Under the Amnesty, you see, there was accountability. It wasn’t a clean slate. Any of the Thirty who had not died in the battle for Athens had to stand trial and make an accounting for their action if they wanted to return to Athens. They had to face justice. So did the so called “Eleven” who were set to control the Piraeus, Athens’ port, under the leadership of the Thirty. It was, in essence, a true accountability moment for the political leadership that incited the mobs to kill their fellow Athenians and neighbors. The political leaders who sent them and incited them and benefited from the actions of those they manipulated, encouraged, paid, egged on to crimes--they were the one the Amnesty held responsible. 

We are not in a moment that calls for amnesty. We are in a moment that calls for accountability.

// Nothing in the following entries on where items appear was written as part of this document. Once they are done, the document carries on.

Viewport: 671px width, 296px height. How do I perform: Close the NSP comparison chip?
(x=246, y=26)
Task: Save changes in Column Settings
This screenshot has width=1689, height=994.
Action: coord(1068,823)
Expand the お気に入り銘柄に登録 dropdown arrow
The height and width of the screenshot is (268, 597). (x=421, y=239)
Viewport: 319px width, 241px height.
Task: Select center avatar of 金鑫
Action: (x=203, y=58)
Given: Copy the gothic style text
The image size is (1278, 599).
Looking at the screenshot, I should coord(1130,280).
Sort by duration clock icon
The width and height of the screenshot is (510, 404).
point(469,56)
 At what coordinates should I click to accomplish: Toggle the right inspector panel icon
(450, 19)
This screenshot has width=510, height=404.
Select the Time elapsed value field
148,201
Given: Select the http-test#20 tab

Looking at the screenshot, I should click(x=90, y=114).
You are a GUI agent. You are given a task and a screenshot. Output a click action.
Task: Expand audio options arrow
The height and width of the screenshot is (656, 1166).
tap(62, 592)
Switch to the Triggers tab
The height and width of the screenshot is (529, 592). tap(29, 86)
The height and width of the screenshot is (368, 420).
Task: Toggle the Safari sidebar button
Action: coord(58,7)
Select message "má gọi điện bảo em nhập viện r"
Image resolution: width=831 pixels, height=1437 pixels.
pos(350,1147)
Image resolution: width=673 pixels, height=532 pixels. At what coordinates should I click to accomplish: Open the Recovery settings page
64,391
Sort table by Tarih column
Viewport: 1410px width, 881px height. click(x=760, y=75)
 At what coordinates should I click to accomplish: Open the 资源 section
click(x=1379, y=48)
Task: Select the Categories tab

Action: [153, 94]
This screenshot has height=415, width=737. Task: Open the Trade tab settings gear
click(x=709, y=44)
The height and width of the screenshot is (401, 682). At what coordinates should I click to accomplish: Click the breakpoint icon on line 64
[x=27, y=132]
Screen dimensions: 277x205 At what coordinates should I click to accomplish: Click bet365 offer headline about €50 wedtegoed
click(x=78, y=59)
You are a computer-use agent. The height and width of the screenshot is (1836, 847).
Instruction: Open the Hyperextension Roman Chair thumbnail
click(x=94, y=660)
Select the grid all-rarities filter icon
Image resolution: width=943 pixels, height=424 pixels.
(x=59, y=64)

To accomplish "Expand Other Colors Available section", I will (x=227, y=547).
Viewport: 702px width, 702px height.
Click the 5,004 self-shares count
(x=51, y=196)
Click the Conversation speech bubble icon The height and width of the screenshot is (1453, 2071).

Those who led the mobs of terrorists and rioters to the Capitol, those who supported the fantasy of Trump’s lies, those who continue to do so and say we should move on by forgetting the past and looking forward, they want this because they do not want to be accountable for their own actions or words. They aren’t leaders. Leaders are responsible for what they do.These are leeches on society, cowards, and, exploiters. If there is anything to learn from Athens and the Amnesty it is that unity and forgetting can only come after the politicians and leaders who led people down these paths are held to account. And the only mechanisms we have for this are impeachment, expulsion from Congress, and, in some cases, criminal prosecution.